IC3 issues alert on CryptoWall Ransomware

June 30, 2015 - The Internet Crime Complaint Center (IC3) has issued an alert warning that U.S. individuals and businesses are still at risk of CryptoWall ransomware fraud.

Scam operators use ransomware—a type of malicious software—to infect a device and restrict access until a ransom fee is paid.

Individuals and organizations are discouraged from paying the ransom, as this does not guarantee files will be released. One popular way the malware is currently being distributed is through emails posing as a résumé.

IBM recommends proactive end-user education and security awareness training continue to be critical in helping prevent incidents like the one described in this advisory.

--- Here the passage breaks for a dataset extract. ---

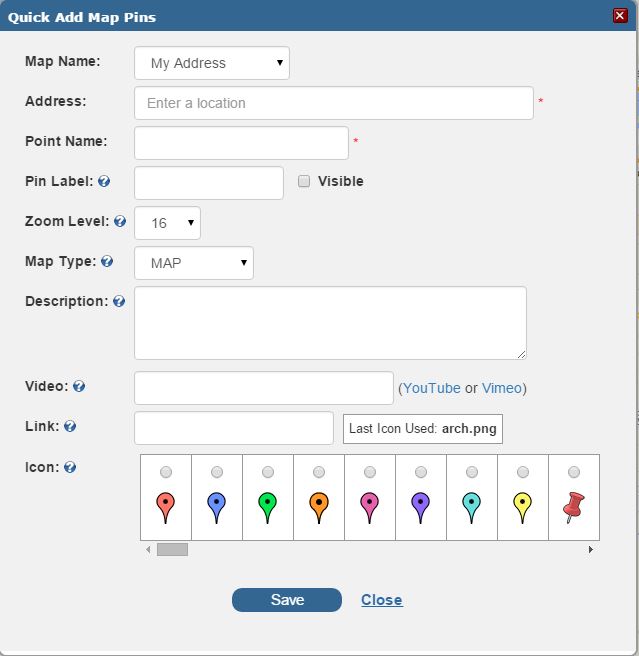This screenshot has width=639, height=656.
Task: Click the help icon next to Pin Label
Action: click(104, 181)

  • Train employees on security best practices and how to report suspicious activity.
  • Consider conducting periodic mock-phishing exercises where employees receive emails or attachments that simulate malicious behavior. Metrics can be captured on how many potential incidents would have happened had the exercise been a real attack. Use these findings as a way to discuss the growing security threats with employees.
  • Offer security training to employees to help understand threats and measures they can take to protect the organization.
  • Provide regular reminders to employees on phishing and spam campaigns and that they shouldn’t open suspicious attachments or links from both work and personal emails.
  • Train employees in charge of corporate banking to never provide banking credentials to anyone. The banks will never ask for this information.


US-CERT encourages users and administrators to review the IC3 Alert for details and refer to the US-CERT Alert TA-295A for information on crypto ransomware.